=== Begin Enclosure ===

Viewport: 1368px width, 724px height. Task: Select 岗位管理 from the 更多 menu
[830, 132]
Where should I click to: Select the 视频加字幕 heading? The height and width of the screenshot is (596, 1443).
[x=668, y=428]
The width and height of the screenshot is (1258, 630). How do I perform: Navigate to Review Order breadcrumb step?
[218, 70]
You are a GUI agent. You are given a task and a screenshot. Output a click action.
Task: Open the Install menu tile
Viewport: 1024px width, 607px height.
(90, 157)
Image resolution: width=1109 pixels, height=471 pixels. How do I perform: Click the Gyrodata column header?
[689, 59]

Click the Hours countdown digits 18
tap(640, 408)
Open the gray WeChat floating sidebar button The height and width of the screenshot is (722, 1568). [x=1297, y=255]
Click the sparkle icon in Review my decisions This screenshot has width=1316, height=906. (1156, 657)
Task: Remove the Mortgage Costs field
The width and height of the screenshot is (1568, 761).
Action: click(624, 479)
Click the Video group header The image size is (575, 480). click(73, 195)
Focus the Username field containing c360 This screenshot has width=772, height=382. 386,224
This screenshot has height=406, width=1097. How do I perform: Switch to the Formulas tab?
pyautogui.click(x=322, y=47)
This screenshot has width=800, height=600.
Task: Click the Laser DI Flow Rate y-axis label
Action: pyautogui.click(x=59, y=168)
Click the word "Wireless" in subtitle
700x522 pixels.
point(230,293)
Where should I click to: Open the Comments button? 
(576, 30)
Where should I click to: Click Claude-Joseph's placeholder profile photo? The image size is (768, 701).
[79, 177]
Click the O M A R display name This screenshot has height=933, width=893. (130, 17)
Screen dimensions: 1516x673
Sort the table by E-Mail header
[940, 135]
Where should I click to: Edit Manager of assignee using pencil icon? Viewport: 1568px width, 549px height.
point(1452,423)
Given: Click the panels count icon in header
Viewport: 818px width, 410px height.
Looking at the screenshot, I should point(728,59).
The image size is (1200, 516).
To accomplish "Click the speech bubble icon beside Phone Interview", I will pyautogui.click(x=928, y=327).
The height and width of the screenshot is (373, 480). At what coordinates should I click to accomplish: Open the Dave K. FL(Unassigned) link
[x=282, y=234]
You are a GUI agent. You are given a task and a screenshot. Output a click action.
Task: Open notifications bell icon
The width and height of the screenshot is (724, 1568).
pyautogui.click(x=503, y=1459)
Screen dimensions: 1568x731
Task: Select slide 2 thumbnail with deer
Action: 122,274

=== End Enclosure ===

Exercise: Repeat each record above precisely as written.

Answer to the exercise:
Viewport: 1368px width, 724px height. Task: Select 岗位管理 from the 更多 menu
[830, 132]
Where should I click to: Select the 视频加字幕 heading? The height and width of the screenshot is (596, 1443).
[x=668, y=428]
The width and height of the screenshot is (1258, 630). How do I perform: Navigate to Review Order breadcrumb step?
[218, 70]
You are a GUI agent. You are given a task and a screenshot. Output a click action.
Task: Open the Install menu tile
Viewport: 1024px width, 607px height.
(90, 157)
Image resolution: width=1109 pixels, height=471 pixels. How do I perform: Click the Gyrodata column header?
[689, 59]

Click the Hours countdown digits 18
tap(640, 408)
Open the gray WeChat floating sidebar button The height and width of the screenshot is (722, 1568). [x=1297, y=255]
Click the sparkle icon in Review my decisions This screenshot has width=1316, height=906. (1156, 657)
Task: Remove the Mortgage Costs field
The width and height of the screenshot is (1568, 761).
Action: click(624, 479)
Click the Video group header The image size is (575, 480). click(73, 195)
Focus the Username field containing c360 This screenshot has width=772, height=382. 386,224
This screenshot has height=406, width=1097. How do I perform: Switch to the Formulas tab?
pyautogui.click(x=322, y=47)
This screenshot has width=800, height=600.
Task: Click the Laser DI Flow Rate y-axis label
Action: pyautogui.click(x=59, y=168)
Click the word "Wireless" in subtitle
700x522 pixels.
point(230,293)
Where should I click to: Open the Comments button? 
(576, 30)
Where should I click to: Click Claude-Joseph's placeholder profile photo? The image size is (768, 701).
[79, 177]
Click the O M A R display name This screenshot has height=933, width=893. (130, 17)
Screen dimensions: 1516x673
Sort the table by E-Mail header
[940, 135]
Where should I click to: Edit Manager of assignee using pencil icon? Viewport: 1568px width, 549px height.
point(1452,423)
Given: Click the panels count icon in header
Viewport: 818px width, 410px height.
Looking at the screenshot, I should point(728,59).
The image size is (1200, 516).
To accomplish "Click the speech bubble icon beside Phone Interview", I will pyautogui.click(x=928, y=327).
The height and width of the screenshot is (373, 480). At what coordinates should I click to accomplish: Open the Dave K. FL(Unassigned) link
[x=282, y=234]
You are a GUI agent. You are given a task and a screenshot. Output a click action.
Task: Open notifications bell icon
The width and height of the screenshot is (724, 1568).
pyautogui.click(x=503, y=1459)
Screen dimensions: 1568x731
Task: Select slide 2 thumbnail with deer
Action: 122,274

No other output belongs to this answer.